Critique (4)

The Son, la mauvaise pioche de Florian Zeller

Florian Zeller, célèbre et prolifique dramaturge du vingt et unième siècle, est reconnu à l’échelle mondiale pour son talent de metteur en scène. Ses pièces font partie des plus jouées au monde, faisant de lui l’auteur français en vie le plus interprété. La presse spécialisée (et autres d’ailleurs) fut toujours très élogieuse face à ses œuvres, dont le fameux triptyque, Le Père, La Mère, et Le Fils, entre autres romans et ouvrages de théâtre. Zeller est un auteur apprécié également pour sa polyvalence appelant systématiquement un succès critique relatif. C’est après maintes récompenses, pléthores de travaux et une logorrhée constante de compliments qu’il est annoncé à la tête de l’adaptation filmique de sa pièce, Le Père, qui prendra le nom de The Father.

Anthony Hopkins, interprète du protagoniste de The Father.

Celui-ci fit un carton plein critique à sa sortie aux États-Unis et en France, recevant deux Oscars, et en 2022 le César du meilleur film étranger. Il fit partie de ces films accompagnant presque la réouverture des salles, avant l’impression d’abondance et de propositions cinématographiques qu’apporta la sélection cannoise de 2021.

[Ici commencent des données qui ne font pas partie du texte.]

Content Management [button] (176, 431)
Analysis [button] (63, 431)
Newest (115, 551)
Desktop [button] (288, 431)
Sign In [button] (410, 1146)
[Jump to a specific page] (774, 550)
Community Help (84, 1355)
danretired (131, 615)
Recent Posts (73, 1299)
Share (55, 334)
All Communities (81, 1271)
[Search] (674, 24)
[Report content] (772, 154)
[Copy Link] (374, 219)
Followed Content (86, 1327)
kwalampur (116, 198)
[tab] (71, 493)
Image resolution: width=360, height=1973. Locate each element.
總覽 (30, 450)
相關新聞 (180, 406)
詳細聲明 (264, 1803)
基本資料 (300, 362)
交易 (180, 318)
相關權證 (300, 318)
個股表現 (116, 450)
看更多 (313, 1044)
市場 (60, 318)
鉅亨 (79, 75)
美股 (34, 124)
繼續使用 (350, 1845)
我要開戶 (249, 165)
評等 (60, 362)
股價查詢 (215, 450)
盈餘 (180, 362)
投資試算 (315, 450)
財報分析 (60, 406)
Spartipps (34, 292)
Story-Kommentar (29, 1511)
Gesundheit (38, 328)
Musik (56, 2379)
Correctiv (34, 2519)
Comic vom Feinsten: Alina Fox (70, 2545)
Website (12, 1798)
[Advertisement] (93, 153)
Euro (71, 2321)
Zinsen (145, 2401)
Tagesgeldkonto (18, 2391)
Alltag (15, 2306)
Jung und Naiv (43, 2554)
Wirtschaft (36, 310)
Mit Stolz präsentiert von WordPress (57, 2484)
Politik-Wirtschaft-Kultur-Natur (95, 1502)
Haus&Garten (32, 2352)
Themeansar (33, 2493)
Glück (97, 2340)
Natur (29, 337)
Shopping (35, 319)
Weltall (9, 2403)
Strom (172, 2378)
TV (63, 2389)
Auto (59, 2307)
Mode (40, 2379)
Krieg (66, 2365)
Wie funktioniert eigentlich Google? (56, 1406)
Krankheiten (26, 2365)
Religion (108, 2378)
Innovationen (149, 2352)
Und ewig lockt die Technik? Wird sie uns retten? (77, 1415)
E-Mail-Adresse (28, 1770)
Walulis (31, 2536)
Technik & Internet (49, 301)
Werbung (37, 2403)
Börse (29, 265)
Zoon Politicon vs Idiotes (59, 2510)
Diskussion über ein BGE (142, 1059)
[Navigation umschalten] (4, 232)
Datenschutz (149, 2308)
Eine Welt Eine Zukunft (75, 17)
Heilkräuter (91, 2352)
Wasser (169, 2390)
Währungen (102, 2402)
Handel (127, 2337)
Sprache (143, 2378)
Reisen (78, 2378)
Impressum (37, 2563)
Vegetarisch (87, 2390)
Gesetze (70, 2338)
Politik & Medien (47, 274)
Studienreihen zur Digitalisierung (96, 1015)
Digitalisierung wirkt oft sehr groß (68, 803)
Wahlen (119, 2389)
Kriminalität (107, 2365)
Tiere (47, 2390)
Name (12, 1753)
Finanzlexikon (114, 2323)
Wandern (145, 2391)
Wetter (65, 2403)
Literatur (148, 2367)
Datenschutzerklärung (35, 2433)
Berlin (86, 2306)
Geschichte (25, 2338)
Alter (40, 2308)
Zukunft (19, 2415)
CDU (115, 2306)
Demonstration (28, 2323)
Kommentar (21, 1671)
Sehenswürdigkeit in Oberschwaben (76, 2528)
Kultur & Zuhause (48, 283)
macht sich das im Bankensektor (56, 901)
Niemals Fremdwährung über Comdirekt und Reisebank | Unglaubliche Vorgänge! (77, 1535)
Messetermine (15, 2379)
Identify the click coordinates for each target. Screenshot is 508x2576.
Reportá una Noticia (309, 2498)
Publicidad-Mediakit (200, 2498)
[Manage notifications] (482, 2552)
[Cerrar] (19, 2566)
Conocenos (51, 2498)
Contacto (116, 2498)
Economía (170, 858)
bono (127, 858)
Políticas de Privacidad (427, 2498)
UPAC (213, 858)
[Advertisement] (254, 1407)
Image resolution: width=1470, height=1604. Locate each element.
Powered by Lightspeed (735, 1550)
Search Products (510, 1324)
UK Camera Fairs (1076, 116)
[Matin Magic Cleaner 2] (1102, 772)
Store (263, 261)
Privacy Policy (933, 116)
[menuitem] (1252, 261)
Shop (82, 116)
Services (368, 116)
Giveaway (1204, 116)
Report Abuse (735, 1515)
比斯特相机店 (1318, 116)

Le premier long-métrage de Florian Zeller était brillant par ce qui pêche dans son second film. Le metteur en scène y permettait une focalisation unique auprès du point d’écoute et du point de vue d’un vieil homme (interprété par Anthony Hopkins) ressemblant à un riche patriarche américain en proie à sa sénilité. Zeller y documentait les errements par une métonymie de l’état végétatif d’un malade. Celle-ci s’incarnait donc par un incontournable du théâtre, le décor. Celui-ci y était un logis de quelqu’un de fortuné et âgé, sans trop d’espace, mais tout de même exhibitionniste de son aisance. The Father s’appliquait dans la suite de sa diégèse à égarer un homme entre autres par la désorientation physique de ses possessions immobilières. Entre la rencontre soudaine de personnages que ce père ne semblait pas connaître et justement, inverser, démultiplier et finalement rationaliser les lieux dans lequel le protagoniste évolue, le long-métrage atteignait son objectif premier de transfigurer par la caméra une mise en scène de la disparition des repères d’un vieil homme. Ce qui est donc déjà louable pour un film devient un exploit lorsque l’on découvre The Son, seconde adaptation du triptyque, sorti début mars sur nos écrans.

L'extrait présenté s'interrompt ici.